Em Sérgio Sister, o suporte não está ai simplesmente para receber uma qualificação por parte da subjetividade, ele reage, parece sem repouso, recusa-se ao acerto de uma possível verdade da matéria. Chega-se á evidencia do suporte não pela afirmação dos materiais, e sim pelo reconhecimento da superfície. Em Sérgio o campo pictórico não coincide com os limites do suporte, as pinceladas são obstinadas, mas incapazes de produzir forma, soltar o gesto a se dar como matéria . Seu fluir é comedido, mas persistente, como uma subjetividade que se registrou ali, mas não quis coincidir como suporte, ser explicitada nele. (...)

Paulo Pasta faz coincidir um signo de representação com uma ação sobre a matéria. Além disso, o espaço representacional já é dado de imediato ao tratamento da superfície, como que revestida de uma pele que contém as efervescências mais secretas da pintura, cor que fornece a ilusão de estar obrigando o corpo e também pela indeterminação do corpo percorrido por virtual linha do horizonte.
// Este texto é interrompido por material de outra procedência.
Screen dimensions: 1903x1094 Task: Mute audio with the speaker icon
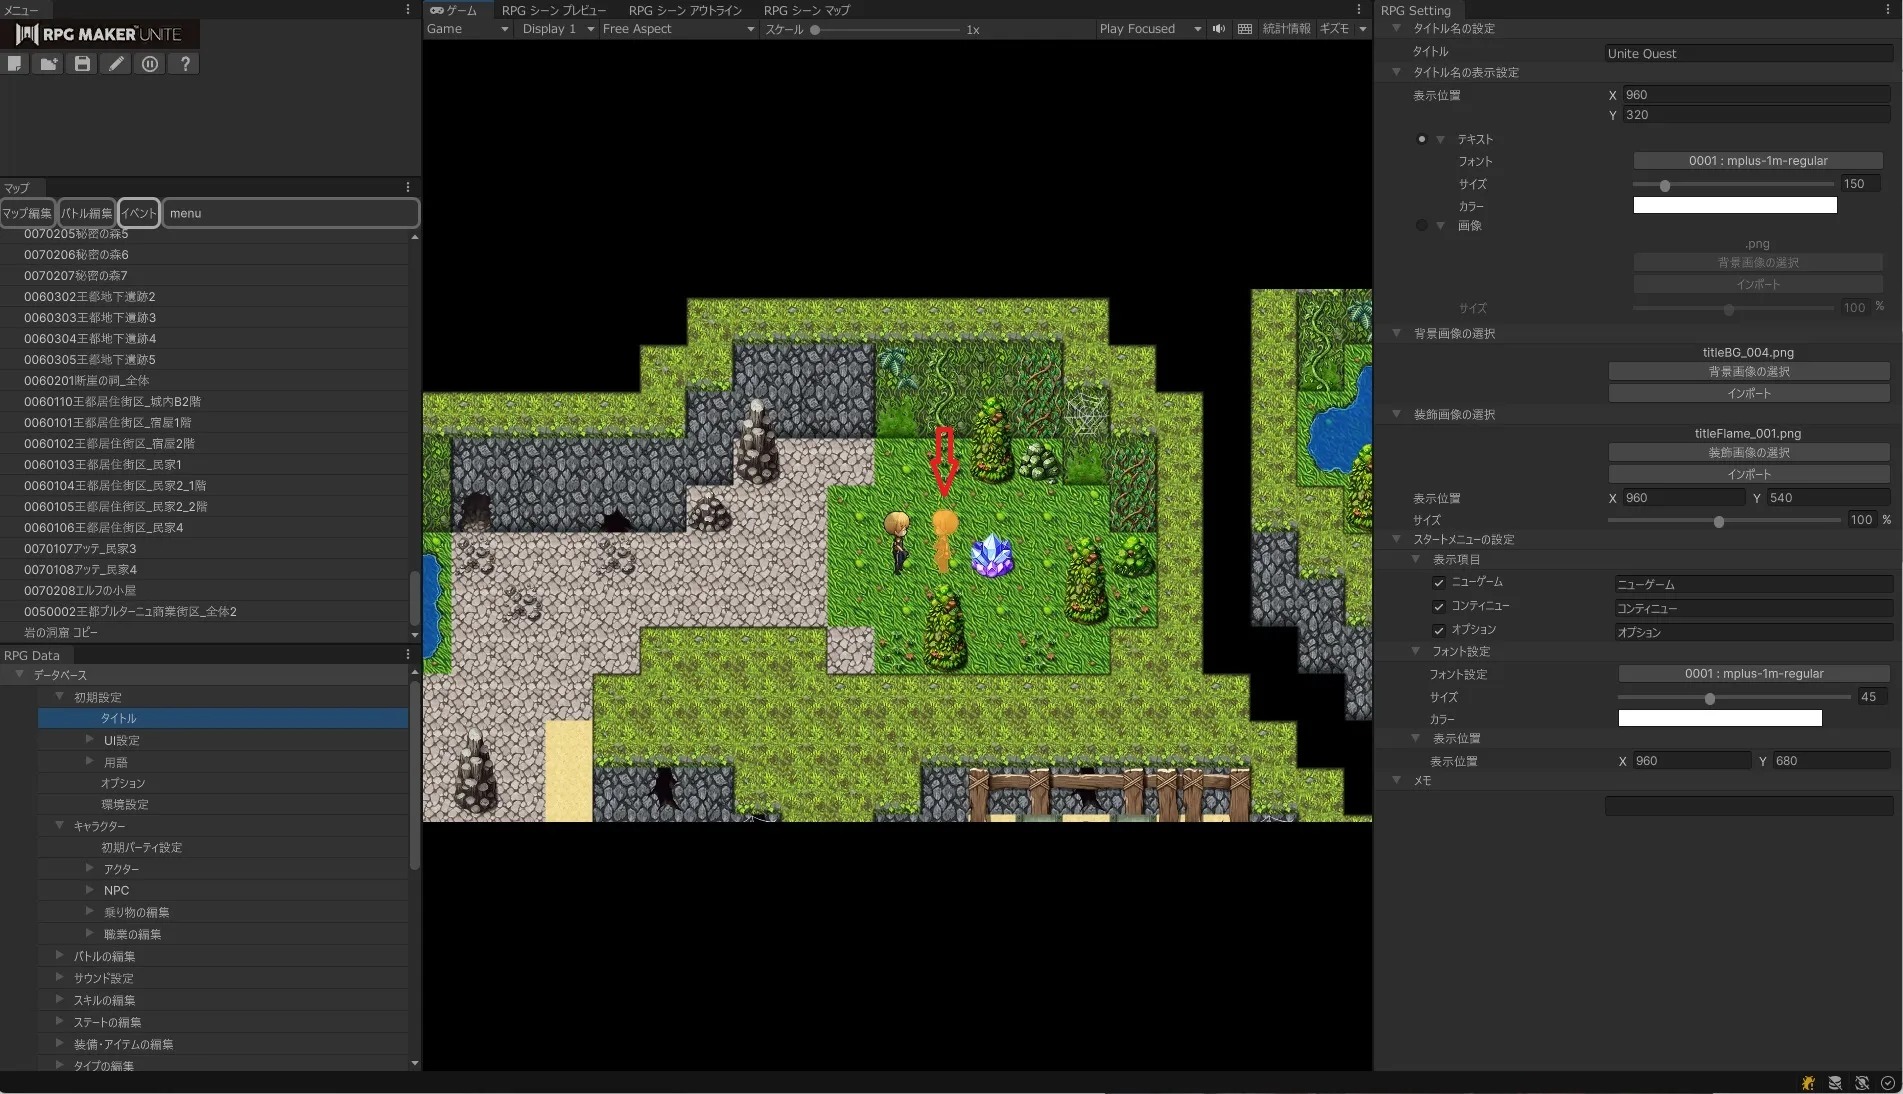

Nuno Ramos Sufoca com sua densidade pantanosa e sua dificuldade letárgica em assumir a posição vertical, as últimas esperanças de uma poética da representação. Materialidades desconcertantes: não se sabe se são fatos da ordem da visão, ou se estão a repetir em sua feição de corpos biológicos, qualquer adesão do olhar.
Ao invés de se abstrair um plano entende-se que aquela película visual que se precipita na superfície é algo residual, o excesso que escapou a normalização do campo visual, diferente da pintura de Bruno, que vive na impossibilidade com o plano e assim na descentralizaçao do sujeito , cuja presença só pode ser resgatada na indiferenciaçao turbulenta da matéria , Fábio Miguez pressupõe uma ação continente sobre esta, e daí um sujeito em tensão permanente com o suporte que então resulta. Parece ser dotado de uma sabedoria dos pequenos ganhos, ciente de que o sujeito já não ocupa o centro do campo visual.

A ação da pintura se inicia no momento de administrar essa erupção opaca e indiferente da matéria, de qualificá-la pelo trabalho do olho que aplaina os grumos, apara os excessos, dá-lhes sentido e constitui o plano. Humaniza-os.